--- EXCERPT PROVIDED ---
==========

2.3           Upon the Effective Date, Purchaser shall be responsible for billing of, and have the rights to all Revenue from, all Customers and any and all other persons or entities who purchase Services or purchase or license Products after the Effective Date. To assist Purchaser in such billing, Seller shall make available to Purchaser, upon Purchaser’s request, copies of its billing record for the Customers. In the event Seller receives, on or after the Effective Date, a payment related to the Services or Products, Seller shall, within thirty (30) days, forward such payment in full to Purchaser, and such payment shall be considered Revenue as defined above. Seller shall have the sole right to any payments received by Seller prior to the Effective Date and shall have no obligation to forward such payments to Purchaser.

 


 

2.4           As of the Effective Date, Purchaser shall be responsible for providing the Services to the Customers, including but not limited to responding to and rectifying any Customer service claims or complaints, whether the matter that gave rise to such claim or complaint occurred prior to or after the Effective Date.

 

2.5           Purchaser shall not represent to any entity or person, in any manner, that it represents, acts on behalf of, is an agent for, or is otherwise authorized to bind or act on behalf of Seller.

==========

--- INFORMATION ---
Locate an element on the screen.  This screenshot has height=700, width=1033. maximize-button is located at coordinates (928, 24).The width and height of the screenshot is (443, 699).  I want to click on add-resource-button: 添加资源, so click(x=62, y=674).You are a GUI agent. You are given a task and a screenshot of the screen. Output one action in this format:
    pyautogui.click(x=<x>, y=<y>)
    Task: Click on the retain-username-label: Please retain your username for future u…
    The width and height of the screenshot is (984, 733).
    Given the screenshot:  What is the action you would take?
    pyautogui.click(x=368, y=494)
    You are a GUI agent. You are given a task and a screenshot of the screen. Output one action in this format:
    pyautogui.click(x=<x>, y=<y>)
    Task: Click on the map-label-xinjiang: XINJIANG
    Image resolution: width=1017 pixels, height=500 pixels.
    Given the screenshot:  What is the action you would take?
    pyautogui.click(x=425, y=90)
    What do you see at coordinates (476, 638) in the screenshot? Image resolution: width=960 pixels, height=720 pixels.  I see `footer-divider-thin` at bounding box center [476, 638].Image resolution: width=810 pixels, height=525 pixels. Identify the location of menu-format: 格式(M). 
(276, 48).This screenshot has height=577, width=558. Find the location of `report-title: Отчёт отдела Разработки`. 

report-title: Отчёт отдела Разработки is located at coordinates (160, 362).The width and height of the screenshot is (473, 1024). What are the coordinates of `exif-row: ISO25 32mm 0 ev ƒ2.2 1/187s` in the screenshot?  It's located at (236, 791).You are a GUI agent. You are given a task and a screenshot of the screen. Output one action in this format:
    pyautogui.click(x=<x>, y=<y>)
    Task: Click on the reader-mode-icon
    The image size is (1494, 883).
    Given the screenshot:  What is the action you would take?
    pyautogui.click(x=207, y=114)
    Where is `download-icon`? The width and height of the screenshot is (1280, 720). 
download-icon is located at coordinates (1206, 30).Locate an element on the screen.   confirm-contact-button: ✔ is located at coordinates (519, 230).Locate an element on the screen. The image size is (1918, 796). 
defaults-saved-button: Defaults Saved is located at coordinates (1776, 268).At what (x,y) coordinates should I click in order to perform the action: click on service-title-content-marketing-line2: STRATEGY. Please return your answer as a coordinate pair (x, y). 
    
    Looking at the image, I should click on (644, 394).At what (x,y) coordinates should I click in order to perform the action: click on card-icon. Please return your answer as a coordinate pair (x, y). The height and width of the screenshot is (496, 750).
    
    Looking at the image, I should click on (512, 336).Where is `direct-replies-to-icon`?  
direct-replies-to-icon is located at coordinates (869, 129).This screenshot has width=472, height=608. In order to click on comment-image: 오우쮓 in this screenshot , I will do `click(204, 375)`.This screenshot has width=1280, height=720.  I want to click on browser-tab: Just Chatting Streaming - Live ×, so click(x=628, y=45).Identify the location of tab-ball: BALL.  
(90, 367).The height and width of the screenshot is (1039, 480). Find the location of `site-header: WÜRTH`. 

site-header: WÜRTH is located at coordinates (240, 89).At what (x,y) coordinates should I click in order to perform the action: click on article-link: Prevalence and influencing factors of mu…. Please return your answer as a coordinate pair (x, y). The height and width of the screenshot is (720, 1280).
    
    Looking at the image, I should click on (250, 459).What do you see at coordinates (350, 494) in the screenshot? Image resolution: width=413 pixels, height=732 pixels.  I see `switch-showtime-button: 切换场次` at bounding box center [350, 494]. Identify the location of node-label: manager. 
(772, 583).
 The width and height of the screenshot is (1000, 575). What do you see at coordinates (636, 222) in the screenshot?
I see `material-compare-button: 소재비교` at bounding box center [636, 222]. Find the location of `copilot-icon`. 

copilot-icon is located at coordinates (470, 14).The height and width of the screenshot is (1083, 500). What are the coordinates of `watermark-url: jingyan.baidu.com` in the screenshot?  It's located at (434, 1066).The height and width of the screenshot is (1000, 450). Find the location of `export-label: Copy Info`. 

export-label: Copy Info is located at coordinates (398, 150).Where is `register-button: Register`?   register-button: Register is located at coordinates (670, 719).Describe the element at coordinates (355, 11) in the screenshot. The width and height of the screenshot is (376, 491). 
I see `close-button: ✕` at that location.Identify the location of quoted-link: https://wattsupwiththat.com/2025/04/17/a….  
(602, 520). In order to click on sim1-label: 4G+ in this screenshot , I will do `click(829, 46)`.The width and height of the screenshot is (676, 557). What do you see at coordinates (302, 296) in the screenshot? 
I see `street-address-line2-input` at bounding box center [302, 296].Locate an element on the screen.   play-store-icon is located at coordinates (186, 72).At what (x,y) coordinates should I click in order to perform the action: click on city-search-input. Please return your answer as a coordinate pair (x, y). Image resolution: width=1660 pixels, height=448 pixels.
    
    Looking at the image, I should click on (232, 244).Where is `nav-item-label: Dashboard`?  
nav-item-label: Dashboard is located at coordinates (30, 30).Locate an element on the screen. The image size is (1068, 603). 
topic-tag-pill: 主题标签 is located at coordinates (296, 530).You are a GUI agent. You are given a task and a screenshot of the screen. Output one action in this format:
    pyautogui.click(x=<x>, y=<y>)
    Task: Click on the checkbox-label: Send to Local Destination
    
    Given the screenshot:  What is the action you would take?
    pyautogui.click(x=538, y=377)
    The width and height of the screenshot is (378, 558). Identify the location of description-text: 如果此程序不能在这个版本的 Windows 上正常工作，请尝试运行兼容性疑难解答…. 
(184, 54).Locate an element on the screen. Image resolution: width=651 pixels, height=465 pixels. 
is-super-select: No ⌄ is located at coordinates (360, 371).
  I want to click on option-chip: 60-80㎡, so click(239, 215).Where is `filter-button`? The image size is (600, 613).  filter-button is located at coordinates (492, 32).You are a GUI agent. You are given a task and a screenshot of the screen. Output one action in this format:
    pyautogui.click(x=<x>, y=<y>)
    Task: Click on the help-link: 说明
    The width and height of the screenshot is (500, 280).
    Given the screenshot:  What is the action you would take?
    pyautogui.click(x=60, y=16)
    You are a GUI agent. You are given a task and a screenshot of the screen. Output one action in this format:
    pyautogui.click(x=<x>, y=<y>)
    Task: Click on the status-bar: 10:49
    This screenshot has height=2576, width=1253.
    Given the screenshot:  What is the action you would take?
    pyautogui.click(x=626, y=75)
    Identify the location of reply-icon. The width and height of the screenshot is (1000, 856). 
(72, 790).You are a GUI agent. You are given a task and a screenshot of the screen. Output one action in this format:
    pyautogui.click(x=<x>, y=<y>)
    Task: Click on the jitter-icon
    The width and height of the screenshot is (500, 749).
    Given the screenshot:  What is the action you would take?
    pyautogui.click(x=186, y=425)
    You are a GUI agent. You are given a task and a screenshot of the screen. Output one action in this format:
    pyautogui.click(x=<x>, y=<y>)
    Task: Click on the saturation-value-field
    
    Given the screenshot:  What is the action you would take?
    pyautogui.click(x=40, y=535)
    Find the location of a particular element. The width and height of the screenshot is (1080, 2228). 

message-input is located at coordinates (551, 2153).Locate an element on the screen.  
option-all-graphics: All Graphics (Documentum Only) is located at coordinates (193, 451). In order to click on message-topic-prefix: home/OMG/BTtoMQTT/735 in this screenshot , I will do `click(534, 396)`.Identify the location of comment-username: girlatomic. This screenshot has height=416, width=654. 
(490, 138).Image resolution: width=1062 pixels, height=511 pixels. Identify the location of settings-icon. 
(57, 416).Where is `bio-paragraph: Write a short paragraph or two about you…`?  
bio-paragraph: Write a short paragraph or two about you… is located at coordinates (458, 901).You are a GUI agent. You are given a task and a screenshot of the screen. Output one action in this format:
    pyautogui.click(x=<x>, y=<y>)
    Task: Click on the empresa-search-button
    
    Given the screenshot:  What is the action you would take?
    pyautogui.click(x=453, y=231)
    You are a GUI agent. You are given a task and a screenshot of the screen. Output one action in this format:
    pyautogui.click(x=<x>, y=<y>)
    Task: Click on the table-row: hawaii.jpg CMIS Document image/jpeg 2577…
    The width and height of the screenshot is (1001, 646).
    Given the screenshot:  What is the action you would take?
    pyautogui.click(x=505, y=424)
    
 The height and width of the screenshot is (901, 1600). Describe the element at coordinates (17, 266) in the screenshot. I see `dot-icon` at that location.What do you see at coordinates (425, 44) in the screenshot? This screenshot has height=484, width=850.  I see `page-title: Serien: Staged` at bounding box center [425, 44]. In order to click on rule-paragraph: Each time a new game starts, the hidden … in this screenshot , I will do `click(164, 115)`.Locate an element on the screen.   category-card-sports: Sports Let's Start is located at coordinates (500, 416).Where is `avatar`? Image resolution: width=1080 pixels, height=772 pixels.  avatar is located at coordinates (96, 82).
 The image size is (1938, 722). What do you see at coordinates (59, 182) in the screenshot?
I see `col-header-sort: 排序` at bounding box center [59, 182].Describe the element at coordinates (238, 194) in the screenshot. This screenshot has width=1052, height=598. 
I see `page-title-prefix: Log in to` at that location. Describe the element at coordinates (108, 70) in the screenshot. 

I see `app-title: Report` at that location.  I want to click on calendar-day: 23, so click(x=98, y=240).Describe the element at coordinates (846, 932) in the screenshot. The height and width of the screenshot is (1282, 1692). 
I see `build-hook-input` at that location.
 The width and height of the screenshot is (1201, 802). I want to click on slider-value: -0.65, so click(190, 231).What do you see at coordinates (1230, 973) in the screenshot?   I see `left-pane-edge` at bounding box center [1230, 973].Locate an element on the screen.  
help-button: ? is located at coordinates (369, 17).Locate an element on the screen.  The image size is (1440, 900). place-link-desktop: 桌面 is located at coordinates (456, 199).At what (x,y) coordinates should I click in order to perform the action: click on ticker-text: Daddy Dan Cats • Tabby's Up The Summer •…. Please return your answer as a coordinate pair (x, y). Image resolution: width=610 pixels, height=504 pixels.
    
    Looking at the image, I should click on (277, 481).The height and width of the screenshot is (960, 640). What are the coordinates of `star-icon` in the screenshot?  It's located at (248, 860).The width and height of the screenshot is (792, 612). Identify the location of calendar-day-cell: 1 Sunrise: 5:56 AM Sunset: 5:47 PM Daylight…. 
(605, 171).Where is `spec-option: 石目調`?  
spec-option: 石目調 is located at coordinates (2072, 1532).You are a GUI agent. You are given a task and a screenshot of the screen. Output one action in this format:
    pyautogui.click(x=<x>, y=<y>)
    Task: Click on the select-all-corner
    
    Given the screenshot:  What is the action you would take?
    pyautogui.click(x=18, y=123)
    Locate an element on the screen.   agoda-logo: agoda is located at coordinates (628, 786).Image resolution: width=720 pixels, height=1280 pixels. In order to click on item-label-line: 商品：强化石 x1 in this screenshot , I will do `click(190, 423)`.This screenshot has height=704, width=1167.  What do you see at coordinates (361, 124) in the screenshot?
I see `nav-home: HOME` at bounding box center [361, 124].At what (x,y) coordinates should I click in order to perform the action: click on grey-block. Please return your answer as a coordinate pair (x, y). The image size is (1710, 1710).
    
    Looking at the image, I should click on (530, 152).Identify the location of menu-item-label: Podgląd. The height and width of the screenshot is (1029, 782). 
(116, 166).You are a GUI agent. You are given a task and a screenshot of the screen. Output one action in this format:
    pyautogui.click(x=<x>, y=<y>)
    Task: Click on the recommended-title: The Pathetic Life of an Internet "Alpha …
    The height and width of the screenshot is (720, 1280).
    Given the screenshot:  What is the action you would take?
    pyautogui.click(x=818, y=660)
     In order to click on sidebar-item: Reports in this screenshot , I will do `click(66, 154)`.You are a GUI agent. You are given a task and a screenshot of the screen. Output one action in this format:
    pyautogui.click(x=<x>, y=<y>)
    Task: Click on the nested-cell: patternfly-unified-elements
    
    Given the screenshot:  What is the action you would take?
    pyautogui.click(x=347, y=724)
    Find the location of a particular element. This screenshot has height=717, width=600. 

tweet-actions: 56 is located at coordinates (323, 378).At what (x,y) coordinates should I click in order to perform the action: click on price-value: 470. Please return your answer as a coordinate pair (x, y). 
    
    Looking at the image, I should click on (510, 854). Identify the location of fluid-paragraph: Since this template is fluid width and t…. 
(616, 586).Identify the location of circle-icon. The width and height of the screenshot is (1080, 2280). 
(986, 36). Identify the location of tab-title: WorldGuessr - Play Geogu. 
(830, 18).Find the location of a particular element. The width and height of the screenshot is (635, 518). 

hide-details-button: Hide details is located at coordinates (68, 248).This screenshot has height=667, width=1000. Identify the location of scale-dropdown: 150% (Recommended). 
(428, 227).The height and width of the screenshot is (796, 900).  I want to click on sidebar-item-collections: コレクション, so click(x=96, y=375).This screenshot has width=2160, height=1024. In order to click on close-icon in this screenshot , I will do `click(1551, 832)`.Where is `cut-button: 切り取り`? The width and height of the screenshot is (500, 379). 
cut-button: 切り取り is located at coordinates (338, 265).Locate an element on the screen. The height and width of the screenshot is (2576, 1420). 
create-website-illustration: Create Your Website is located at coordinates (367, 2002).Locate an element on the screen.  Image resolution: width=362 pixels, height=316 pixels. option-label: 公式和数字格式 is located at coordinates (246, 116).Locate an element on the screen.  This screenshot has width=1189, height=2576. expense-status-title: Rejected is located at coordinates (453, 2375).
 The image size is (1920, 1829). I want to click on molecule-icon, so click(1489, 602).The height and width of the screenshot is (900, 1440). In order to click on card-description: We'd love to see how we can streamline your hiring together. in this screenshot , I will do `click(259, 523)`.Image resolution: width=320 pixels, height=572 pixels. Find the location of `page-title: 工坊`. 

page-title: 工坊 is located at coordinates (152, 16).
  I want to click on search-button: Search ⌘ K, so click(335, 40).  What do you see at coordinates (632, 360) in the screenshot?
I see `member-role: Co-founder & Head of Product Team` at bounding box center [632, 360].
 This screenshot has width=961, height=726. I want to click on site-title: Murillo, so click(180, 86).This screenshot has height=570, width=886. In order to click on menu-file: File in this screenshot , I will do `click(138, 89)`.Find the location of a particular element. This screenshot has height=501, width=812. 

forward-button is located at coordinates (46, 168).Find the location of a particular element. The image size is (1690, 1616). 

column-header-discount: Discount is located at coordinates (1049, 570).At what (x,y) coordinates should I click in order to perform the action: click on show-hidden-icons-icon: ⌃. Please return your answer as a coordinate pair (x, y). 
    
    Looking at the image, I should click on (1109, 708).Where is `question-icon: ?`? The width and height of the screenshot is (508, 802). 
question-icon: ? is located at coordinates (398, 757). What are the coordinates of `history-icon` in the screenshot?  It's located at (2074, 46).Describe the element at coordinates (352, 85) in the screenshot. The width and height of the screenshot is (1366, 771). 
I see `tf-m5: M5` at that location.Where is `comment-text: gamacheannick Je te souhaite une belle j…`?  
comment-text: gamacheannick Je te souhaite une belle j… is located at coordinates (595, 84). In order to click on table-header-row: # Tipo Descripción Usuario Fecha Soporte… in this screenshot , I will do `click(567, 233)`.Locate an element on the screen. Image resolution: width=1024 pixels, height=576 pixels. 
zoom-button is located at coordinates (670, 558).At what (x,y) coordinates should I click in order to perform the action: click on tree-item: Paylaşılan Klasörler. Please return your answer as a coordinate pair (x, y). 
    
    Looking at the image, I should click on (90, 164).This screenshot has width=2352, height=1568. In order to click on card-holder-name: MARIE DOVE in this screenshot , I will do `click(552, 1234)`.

==========

--- EXERCISE AIM ---
Reproduce the full contract excerpt above, covering sections 2.3 through 2.5, word for word.

--- TASK SOLUTION ---
2.3           Upon the Effective Date, Purchaser shall be responsible for billing of, and have the rights to all Revenue from, all Customers and any and all other persons or entities who purchase Services or purchase or license Products after the Effective Date. To assist Purchaser in such billing, Seller shall make available to Purchaser, upon Purchaser’s request, copies of its billing record for the Customers. In the event Seller receives, on or after the Effective Date, a payment related to the Services or Products, Seller shall, within thirty (30) days, forward such payment in full to Purchaser, and such payment shall be considered Revenue as defined above. Seller shall have the sole right to any payments received by Seller prior to the Effective Date and shall have no obligation to forward such payments to Purchaser.

 


 

2.4           As of the Effective Date, Purchaser shall be responsible for providing the Services to the Customers, including but not limited to responding to and rectifying any Customer service claims or complaints, whether the matter that gave rise to such claim or complaint occurred prior to or after the Effective Date.

 

2.5           Purchaser shall not represent to any entity or person, in any manner, that it represents, acts on behalf of, is an agent for, or is otherwise authorized to bind or act on behalf of Seller.